The Big Four+

I wrote an update on the big four American banks by asset size (JPMorgan Chase, Bank of America, Citigroup, Wells Fargo). I also looked at crypocurrencies, govcoin, regulations, fintech like Stripe and Square, and Power Corp.’s reorganization.

It’s published on Seeking Alpha and it’s probably available for free for a while. The first article is available here.


Summary

  • Banks had fantastic results. The question is what follows?
  • The pandemic hasn’t made the banks weaker; it’s made them stronger.
  • The health of the banking system is akin to taking a blood sample of the economy.
  • Banks have deposit problems. They have too much cash and are not making enough loans.
  • Regulatory relief expected as banks are flush with capital. Buybacks and dividend raises are expected to follow successful Fed stress tests.

This is the opening of a front-page article in the WSJ on U.S. banks: “Everyone is clamoring for a piece of U.S. banks.” This is quite the sentiment change from my last article on the big four U.S. banks back in October 2020; nobody wanted a piece of them. But in stock market age, that was a really long time ago. At the time bank results and stocks were getting hammered. The mood was grim. Yet seven months later the banks are still standing and look better than ever. The bank stocks on track for what could be their best year on record compared with the S&P 500. The S&P Bank ETF (KBE) is now trading at about twice their pandemic lows and has risen 30.3% year to date, outpacing the 12.6% gain in the S&P 500. Despite the strong push, the banks remain cheap when compared to the rest of the market. Banks trade at around 13x their expected 2022 earnings, while the S&P 500 trades at more than 22x.

Banks’ Q1-2021 results have come and gone. I wanted to take the time to digest the results. With the backdrop of an improving US economy and strong results, the shares of JPMorgan Chase (JPM), Bank of America (BAC), Citigroup (C), and Wells Fargo (WFC) have rallied higher since my October 2020 article.

Today I wanted to provide an update and insights on the big four, the banking industry, Credit Suisse (NYSE:CS), regulations, fintech, and crypto.

I don’t track quarterly earnings like a hawk. But I particularly pay attention to bank results. They give you insights into the economy. They are alternative data. Just like Walmart and Home Depot gives you an idea of the health of consumer spending and the housing market. Bank results are like taking a blood sample of the economy. If the banks are not doing well, or worse they fail, it can have massive repercussions on the economy, like we have seen with the financial crisis of 2008-2009.

Thanks to heavy monetary fiscal stimulus, the doomsday scenario didn’t play out, at least at the moment of writing this. Bank results came in better than expected and are healthy.

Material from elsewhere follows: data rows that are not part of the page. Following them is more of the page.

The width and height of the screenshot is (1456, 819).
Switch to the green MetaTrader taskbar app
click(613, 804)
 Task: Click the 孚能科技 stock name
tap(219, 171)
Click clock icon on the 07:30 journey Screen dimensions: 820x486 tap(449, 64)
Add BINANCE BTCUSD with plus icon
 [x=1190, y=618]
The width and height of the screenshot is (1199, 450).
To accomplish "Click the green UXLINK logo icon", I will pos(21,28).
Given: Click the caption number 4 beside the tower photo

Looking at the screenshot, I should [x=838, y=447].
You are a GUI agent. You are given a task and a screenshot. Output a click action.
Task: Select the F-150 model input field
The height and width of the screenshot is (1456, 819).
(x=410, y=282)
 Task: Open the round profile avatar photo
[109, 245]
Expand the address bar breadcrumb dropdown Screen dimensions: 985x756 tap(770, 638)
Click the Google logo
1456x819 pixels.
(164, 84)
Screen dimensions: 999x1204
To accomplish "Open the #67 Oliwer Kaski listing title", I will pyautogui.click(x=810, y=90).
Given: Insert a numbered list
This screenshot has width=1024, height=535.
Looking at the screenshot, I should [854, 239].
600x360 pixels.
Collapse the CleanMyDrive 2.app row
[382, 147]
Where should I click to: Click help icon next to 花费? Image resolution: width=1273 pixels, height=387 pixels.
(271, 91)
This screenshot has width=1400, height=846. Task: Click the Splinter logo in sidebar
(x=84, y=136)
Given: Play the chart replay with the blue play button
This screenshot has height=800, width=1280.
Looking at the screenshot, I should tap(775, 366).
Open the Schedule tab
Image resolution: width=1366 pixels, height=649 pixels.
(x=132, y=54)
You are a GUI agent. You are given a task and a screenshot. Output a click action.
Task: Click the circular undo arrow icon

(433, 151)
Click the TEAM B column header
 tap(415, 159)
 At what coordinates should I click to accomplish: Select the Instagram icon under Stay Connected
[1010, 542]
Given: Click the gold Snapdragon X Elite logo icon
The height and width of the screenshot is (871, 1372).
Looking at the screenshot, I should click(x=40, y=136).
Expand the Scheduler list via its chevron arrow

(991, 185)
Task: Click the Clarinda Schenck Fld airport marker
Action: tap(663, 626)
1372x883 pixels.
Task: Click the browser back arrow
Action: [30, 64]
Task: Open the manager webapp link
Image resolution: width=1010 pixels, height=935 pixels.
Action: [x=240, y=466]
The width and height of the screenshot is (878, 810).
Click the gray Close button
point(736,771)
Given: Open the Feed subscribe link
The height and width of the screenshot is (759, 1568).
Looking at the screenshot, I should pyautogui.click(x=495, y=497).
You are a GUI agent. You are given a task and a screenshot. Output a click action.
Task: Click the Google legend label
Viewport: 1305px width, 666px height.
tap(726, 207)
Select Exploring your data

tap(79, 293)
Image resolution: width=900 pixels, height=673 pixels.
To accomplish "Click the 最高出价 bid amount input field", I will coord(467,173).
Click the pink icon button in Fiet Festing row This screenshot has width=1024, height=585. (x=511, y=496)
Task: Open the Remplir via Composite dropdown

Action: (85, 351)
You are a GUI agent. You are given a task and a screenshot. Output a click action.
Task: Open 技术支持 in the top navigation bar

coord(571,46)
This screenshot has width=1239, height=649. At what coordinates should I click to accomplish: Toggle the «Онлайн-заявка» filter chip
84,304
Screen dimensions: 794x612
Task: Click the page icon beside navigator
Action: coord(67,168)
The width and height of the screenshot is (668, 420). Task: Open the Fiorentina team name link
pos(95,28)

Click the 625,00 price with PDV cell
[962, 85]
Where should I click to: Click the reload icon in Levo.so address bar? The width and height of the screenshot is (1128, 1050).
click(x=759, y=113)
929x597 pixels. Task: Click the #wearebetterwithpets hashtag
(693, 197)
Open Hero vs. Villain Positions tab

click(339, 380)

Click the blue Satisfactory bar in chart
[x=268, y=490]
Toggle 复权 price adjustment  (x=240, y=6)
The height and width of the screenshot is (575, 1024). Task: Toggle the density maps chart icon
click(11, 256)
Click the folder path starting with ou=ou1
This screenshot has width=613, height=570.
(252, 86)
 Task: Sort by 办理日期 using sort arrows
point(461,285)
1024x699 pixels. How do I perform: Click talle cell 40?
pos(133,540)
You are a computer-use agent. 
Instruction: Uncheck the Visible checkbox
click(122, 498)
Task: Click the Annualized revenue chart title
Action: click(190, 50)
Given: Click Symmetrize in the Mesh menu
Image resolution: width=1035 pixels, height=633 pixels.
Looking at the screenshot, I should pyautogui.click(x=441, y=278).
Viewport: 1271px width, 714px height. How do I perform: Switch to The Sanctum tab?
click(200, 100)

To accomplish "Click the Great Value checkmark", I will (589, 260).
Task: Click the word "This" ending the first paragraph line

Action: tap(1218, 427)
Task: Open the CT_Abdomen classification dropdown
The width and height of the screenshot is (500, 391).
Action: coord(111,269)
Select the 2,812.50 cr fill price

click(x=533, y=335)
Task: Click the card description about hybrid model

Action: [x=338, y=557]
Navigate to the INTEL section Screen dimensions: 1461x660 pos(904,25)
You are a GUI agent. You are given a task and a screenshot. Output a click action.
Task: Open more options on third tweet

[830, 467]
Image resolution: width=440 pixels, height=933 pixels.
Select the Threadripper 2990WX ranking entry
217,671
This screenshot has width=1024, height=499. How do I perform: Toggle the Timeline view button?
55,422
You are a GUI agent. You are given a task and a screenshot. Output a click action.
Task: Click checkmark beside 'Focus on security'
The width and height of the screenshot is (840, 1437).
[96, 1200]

Who would have thought that a year ago when we were wondering how bad the pandemic fallout will be? Who would have thought to bet on banks? The question is what follows? Investors are waiting to see how the banks will fare long term, as reserve releases are a temporary phenomenon.

But first, let’s resume how we got here?

The pandemic forced central banks in many nations to lower interest rates to rock bottom level.

Savers were not the only ones affected. In practice, interest rates on deposits cannot be lowered much beyond zero (negative rates may lead to withdrawal of deposits). Low interest rates reduce the interest spread (bank margins), the difference between the rate banks pay their creditors (deposits) and the rate they charge their customers (loans).

Because of the low interest rates environment, banks have been making their profit outside traditional credit and savings operations. They have focused on trading fees, asset management, and their capital market arms. When markets are chaotic, traders can still turn big profits. When the economy is flailing, investment bankers can help nervous companies raise cash or sell themselves. Deal-making activity has been strong, thanks to SPACs and a rich IPO market. Banks earn money on both sides of the SPAC equation—underwriting the IPOs and advising on the mergers. Capital markets activity has been a source of strength for banks throughout the crisis, helping them offset declines in revenue from core banking functions such as making loans.